Copy out each line of the listing below word for word, with nothing left out or changed.

(Item-finding records)

******

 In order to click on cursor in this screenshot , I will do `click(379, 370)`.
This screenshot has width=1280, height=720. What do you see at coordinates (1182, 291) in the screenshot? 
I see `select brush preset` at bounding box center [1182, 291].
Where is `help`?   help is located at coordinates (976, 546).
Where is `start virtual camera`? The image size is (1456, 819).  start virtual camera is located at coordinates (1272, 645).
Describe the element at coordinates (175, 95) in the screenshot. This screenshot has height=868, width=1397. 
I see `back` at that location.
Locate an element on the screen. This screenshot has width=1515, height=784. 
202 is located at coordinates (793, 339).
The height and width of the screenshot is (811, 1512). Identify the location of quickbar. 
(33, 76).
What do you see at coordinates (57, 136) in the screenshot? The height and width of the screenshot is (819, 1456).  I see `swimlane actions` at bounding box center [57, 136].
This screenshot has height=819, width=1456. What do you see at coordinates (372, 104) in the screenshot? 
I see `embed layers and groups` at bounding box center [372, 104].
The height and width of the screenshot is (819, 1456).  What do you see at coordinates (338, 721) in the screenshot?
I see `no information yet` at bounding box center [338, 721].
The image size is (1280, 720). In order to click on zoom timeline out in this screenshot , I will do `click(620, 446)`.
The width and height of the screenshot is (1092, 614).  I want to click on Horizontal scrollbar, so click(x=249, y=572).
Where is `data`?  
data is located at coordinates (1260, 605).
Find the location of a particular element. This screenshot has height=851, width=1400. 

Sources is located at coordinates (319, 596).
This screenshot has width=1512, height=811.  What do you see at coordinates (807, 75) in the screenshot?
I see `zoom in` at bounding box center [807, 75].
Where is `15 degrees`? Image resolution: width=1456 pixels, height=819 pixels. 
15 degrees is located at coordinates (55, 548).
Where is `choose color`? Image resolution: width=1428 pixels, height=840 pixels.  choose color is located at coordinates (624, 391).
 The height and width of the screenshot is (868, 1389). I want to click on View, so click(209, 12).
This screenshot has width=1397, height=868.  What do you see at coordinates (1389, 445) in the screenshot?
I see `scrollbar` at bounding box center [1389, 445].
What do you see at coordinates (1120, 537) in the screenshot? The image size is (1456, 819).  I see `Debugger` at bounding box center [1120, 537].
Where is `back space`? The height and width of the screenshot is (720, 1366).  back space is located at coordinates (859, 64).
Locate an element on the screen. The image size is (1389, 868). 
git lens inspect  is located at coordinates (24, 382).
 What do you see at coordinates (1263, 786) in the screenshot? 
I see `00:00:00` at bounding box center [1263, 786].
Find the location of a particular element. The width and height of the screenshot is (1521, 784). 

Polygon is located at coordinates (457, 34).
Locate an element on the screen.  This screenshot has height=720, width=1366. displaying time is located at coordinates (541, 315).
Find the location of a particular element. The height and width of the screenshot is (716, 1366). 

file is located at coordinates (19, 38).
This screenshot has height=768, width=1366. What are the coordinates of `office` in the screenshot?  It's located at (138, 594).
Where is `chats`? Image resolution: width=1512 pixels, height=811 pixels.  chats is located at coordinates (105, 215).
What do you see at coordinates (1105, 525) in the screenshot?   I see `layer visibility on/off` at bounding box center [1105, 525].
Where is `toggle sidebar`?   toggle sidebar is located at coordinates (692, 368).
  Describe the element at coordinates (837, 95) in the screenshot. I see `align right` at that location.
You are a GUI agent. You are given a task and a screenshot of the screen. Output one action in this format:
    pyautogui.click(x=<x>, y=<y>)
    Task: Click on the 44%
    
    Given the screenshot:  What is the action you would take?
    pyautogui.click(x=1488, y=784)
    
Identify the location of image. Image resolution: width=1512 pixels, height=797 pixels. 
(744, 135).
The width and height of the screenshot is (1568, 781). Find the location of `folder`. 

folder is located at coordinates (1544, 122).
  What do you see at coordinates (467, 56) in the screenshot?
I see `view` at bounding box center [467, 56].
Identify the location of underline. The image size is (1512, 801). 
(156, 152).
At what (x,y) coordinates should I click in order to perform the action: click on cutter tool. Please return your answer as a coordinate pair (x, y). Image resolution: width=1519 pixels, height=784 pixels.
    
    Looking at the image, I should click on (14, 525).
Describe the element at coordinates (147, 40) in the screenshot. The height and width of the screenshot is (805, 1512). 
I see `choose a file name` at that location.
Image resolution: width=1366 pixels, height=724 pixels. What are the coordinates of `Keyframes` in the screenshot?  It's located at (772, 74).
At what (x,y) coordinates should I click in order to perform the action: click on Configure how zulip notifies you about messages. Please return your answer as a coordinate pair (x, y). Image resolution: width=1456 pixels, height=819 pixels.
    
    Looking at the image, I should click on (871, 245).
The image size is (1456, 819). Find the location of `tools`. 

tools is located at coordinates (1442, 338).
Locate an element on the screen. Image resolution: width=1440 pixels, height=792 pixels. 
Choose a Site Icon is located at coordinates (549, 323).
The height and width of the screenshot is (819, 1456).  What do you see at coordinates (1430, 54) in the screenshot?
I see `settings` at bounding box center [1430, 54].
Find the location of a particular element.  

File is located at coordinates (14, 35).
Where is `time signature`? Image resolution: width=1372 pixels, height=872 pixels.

******

--- SOLUTION FOR THIS TASK ---
 In order to click on cursor in this screenshot , I will do `click(379, 370)`.
This screenshot has width=1280, height=720. What do you see at coordinates (1182, 291) in the screenshot? 
I see `select brush preset` at bounding box center [1182, 291].
Where is `help`?   help is located at coordinates (976, 546).
Where is `start virtual camera`? The image size is (1456, 819).  start virtual camera is located at coordinates (1272, 645).
Describe the element at coordinates (175, 95) in the screenshot. This screenshot has height=868, width=1397. 
I see `back` at that location.
Locate an element on the screen. This screenshot has width=1515, height=784. 
202 is located at coordinates (793, 339).
The height and width of the screenshot is (811, 1512). Identify the location of quickbar. 
(33, 76).
What do you see at coordinates (57, 136) in the screenshot? The height and width of the screenshot is (819, 1456).  I see `swimlane actions` at bounding box center [57, 136].
This screenshot has height=819, width=1456. What do you see at coordinates (372, 104) in the screenshot? 
I see `embed layers and groups` at bounding box center [372, 104].
The height and width of the screenshot is (819, 1456).  What do you see at coordinates (338, 721) in the screenshot?
I see `no information yet` at bounding box center [338, 721].
The image size is (1280, 720). In order to click on zoom timeline out in this screenshot , I will do `click(620, 446)`.
The width and height of the screenshot is (1092, 614).  I want to click on Horizontal scrollbar, so click(x=249, y=572).
Where is `data`?  
data is located at coordinates (1260, 605).
Find the location of a particular element. This screenshot has height=851, width=1400. 

Sources is located at coordinates (319, 596).
This screenshot has width=1512, height=811.  What do you see at coordinates (807, 75) in the screenshot?
I see `zoom in` at bounding box center [807, 75].
Where is `15 degrees`? Image resolution: width=1456 pixels, height=819 pixels. 
15 degrees is located at coordinates (55, 548).
Where is `choose color`? Image resolution: width=1428 pixels, height=840 pixels.  choose color is located at coordinates (624, 391).
 The height and width of the screenshot is (868, 1389). I want to click on View, so click(209, 12).
This screenshot has width=1397, height=868.  What do you see at coordinates (1389, 445) in the screenshot?
I see `scrollbar` at bounding box center [1389, 445].
What do you see at coordinates (1120, 537) in the screenshot? The image size is (1456, 819).  I see `Debugger` at bounding box center [1120, 537].
Where is `back space`? The height and width of the screenshot is (720, 1366).  back space is located at coordinates (859, 64).
Locate an element on the screen. The image size is (1389, 868). 
git lens inspect  is located at coordinates (24, 382).
 What do you see at coordinates (1263, 786) in the screenshot? 
I see `00:00:00` at bounding box center [1263, 786].
Find the location of a particular element. The width and height of the screenshot is (1521, 784). 

Polygon is located at coordinates (457, 34).
Locate an element on the screen.  This screenshot has height=720, width=1366. displaying time is located at coordinates (541, 315).
Find the location of a particular element. The height and width of the screenshot is (716, 1366). 

file is located at coordinates (19, 38).
This screenshot has height=768, width=1366. What are the coordinates of `office` in the screenshot?  It's located at (138, 594).
Where is `chats`? Image resolution: width=1512 pixels, height=811 pixels.  chats is located at coordinates (105, 215).
What do you see at coordinates (1105, 525) in the screenshot?   I see `layer visibility on/off` at bounding box center [1105, 525].
Where is `toggle sidebar`?   toggle sidebar is located at coordinates (692, 368).
  Describe the element at coordinates (837, 95) in the screenshot. I see `align right` at that location.
You are a GUI agent. You are given a task and a screenshot of the screen. Output one action in this format:
    pyautogui.click(x=<x>, y=<y>)
    Task: Click on the 44%
    
    Given the screenshot:  What is the action you would take?
    pyautogui.click(x=1488, y=784)
    
Identify the location of image. Image resolution: width=1512 pixels, height=797 pixels. 
(744, 135).
The width and height of the screenshot is (1568, 781). Find the location of `folder`. 

folder is located at coordinates (1544, 122).
  What do you see at coordinates (467, 56) in the screenshot?
I see `view` at bounding box center [467, 56].
Identify the location of underline. The image size is (1512, 801). 
(156, 152).
At what (x,y) coordinates should I click in order to perform the action: click on cutter tool. Please return your answer as a coordinate pair (x, y). Image resolution: width=1519 pixels, height=784 pixels.
    
    Looking at the image, I should click on (14, 525).
Describe the element at coordinates (147, 40) in the screenshot. The height and width of the screenshot is (805, 1512). 
I see `choose a file name` at that location.
Image resolution: width=1366 pixels, height=724 pixels. What are the coordinates of `Keyframes` in the screenshot?  It's located at (772, 74).
At what (x,y) coordinates should I click in order to perform the action: click on Configure how zulip notifies you about messages. Please return your answer as a coordinate pair (x, y). Image resolution: width=1456 pixels, height=819 pixels.
    
    Looking at the image, I should click on (871, 245).
The image size is (1456, 819). Find the location of `tools`. 

tools is located at coordinates (1442, 338).
Locate an element on the screen. Image resolution: width=1440 pixels, height=792 pixels. 
Choose a Site Icon is located at coordinates (549, 323).
The height and width of the screenshot is (819, 1456).  What do you see at coordinates (1430, 54) in the screenshot?
I see `settings` at bounding box center [1430, 54].
Find the location of a particular element.  

File is located at coordinates (14, 35).
Where is `time signature`? Image resolution: width=1372 pixels, height=872 pixels.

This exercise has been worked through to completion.